First, she worked to win commitments from volunteers, who are crucial to the project. They have to prep supplies so homerooms can assemble them, fundraise for materials costs, and deliver boxes of materials to each classroom during Charity Week.
“I thought it would be better to make it a community effort, rather than one club sticking their name on it,” Parisi said. “The hardest part is getting people interested.”
She’s gained supporters by reaching out to specific clubs, who have committed to help as groups, as well as just asking friends to assist.
Parisi put the call to action into print, as well. As news editor of the school newspaper, The Warrior, she was able to secure a column to help promote her cause.
“With the help of Niskayuna High School students, thousands of lives can be improved in the short amount of time homeroom allots,” she wrote.
Finally, she presented at a faculty meeting to make sure all the teachers and administrators were on board with the project.
With volunteers secured, Parisi focused on materials, spending December 2014 requesting supplies from retailers. After donations and discounts, the entire project cost about $600; contributions from other clubs brought the total that needs to be reimbursed down to $400. The group also held a fundraiser at the Niskayuna Co-op in early February that brought in $190 to help defray costs.
Despite all the minutia of preparation, Parisi is energetic and excited about the upcoming completion of her project. She’s also proud of how far her club, SCOPE, has come in less than two years.
“It’s not like we were a big club that’s had a name for a while,” she said. “We had our first activities fair earlier this year.”
Parisi’s leadership will continue after the charity week ends.
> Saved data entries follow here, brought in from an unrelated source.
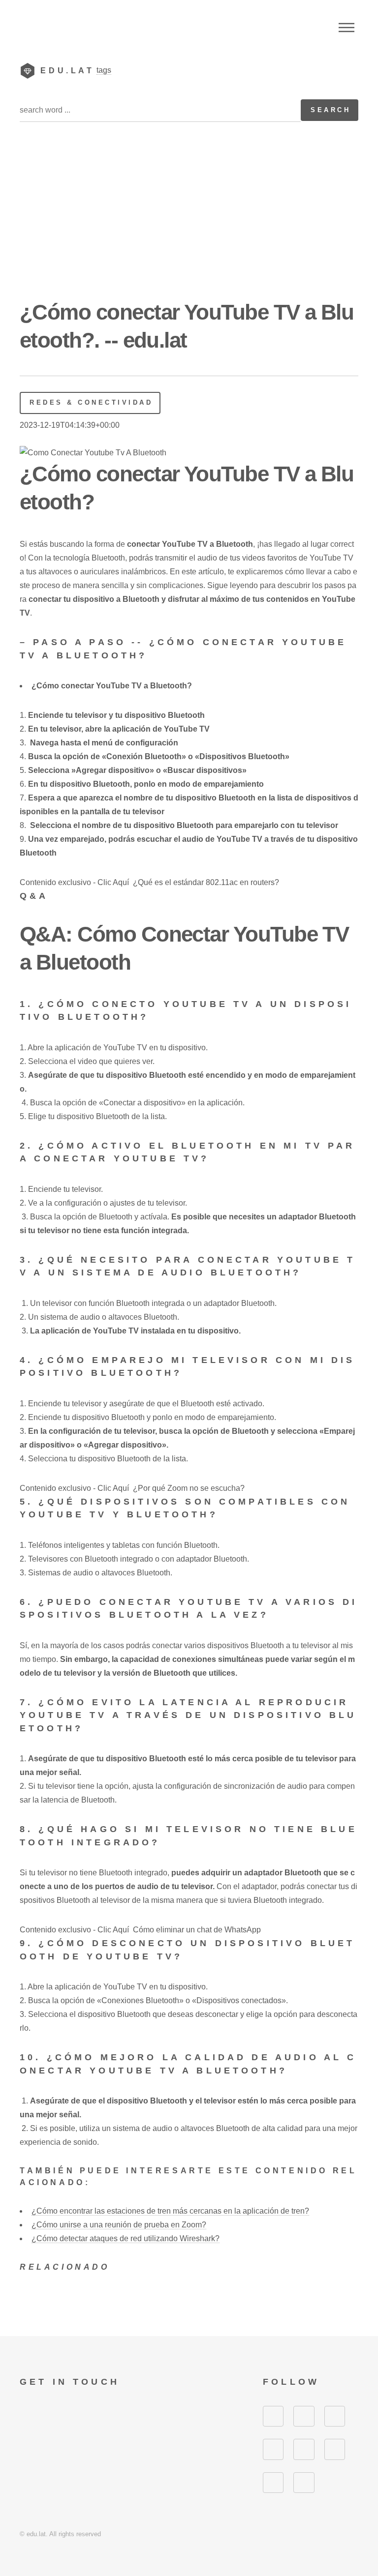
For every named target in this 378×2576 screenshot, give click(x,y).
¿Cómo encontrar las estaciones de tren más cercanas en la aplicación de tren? (170, 2211)
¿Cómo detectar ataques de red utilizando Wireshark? (126, 2238)
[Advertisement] (189, 224)
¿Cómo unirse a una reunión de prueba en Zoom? (119, 2225)
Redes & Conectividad (91, 402)
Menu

One batch of supplies, the pink ribbons to be assembled on Thursday, will be sold at the high school to raise money for the American Cancer Society.
Parisi said she’s not sure yet what college her leadership skills may suit, but she does know what she plans to study.
“I definitely want to be a doctor. I’m set on that,” she said. “I think it’s great to devote yourself to something that helps a lot of people every day.”